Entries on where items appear
++++++++++
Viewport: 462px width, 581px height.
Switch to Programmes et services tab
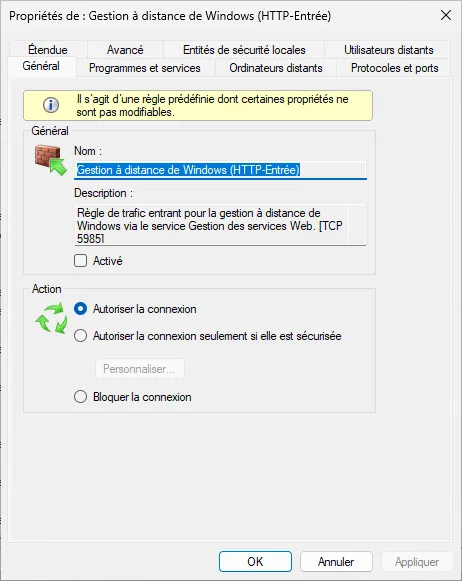[145, 68]
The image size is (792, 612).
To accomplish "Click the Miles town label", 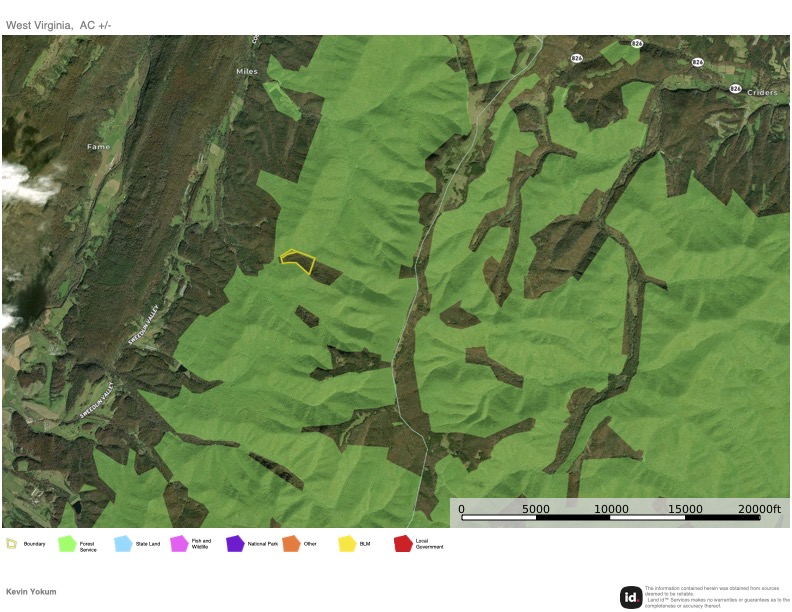I will tap(247, 72).
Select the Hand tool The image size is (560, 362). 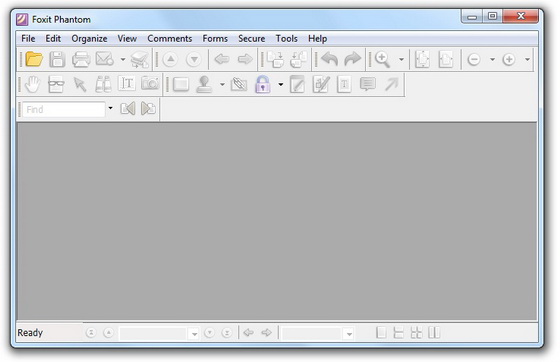33,85
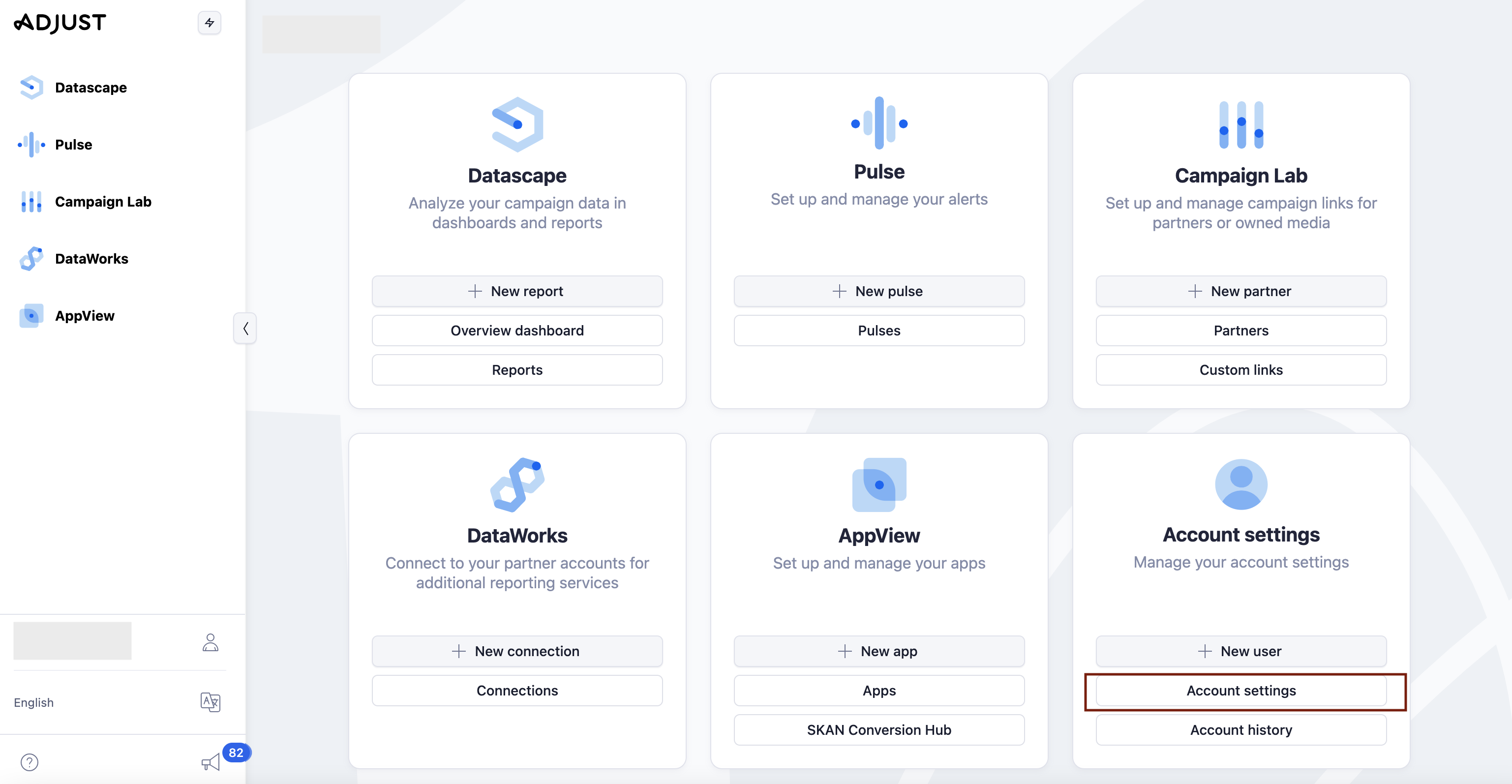This screenshot has height=784, width=1512.
Task: Open Account settings
Action: 1240,691
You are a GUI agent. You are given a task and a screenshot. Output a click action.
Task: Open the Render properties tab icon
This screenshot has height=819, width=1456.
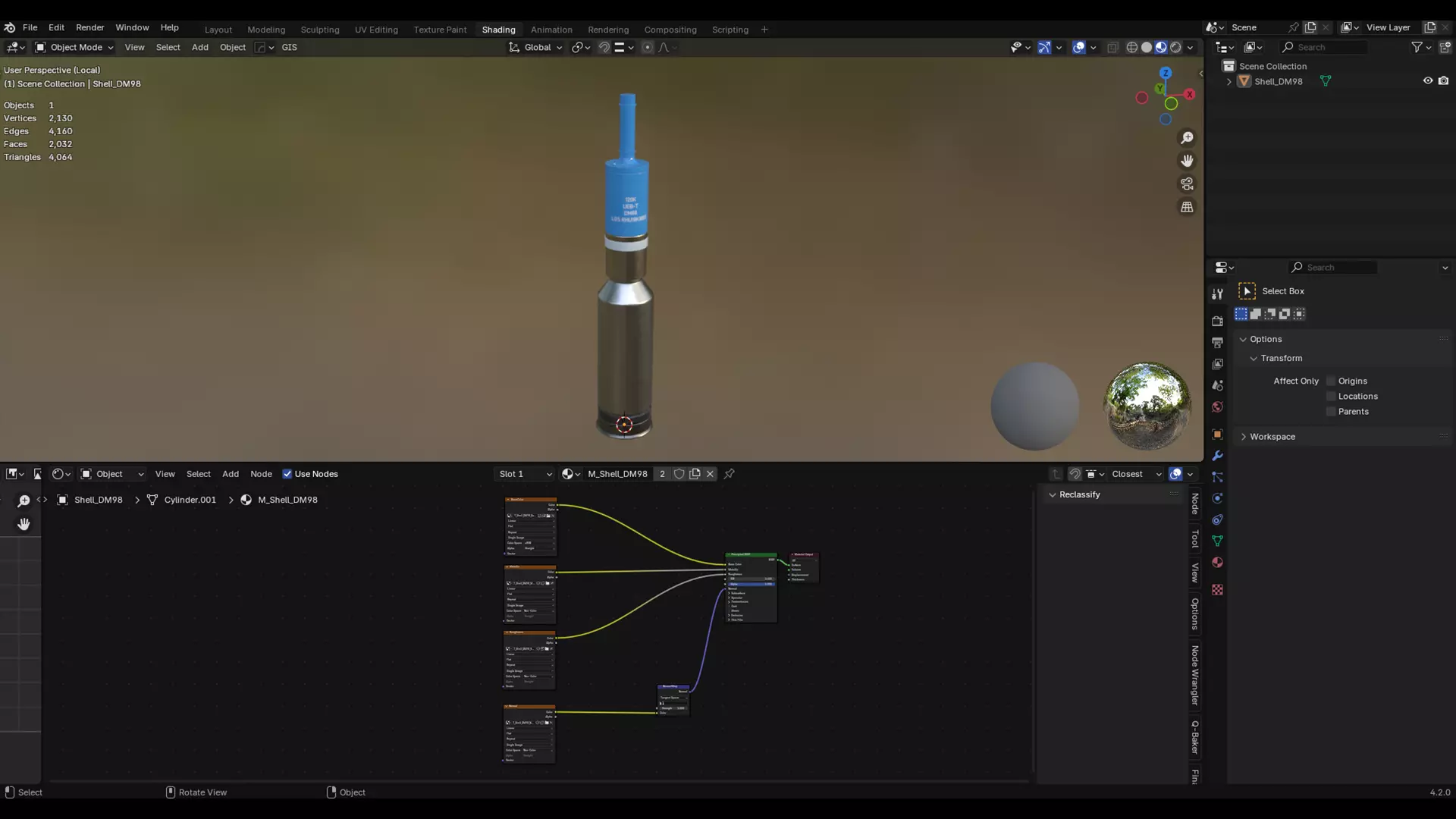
++++++++++
**Exercise aim**
Return each line of the items that contains the string "Open". Treat case as significant.

**Answer for the task**
Task: Open Account settings
Task: Open the Render properties tab icon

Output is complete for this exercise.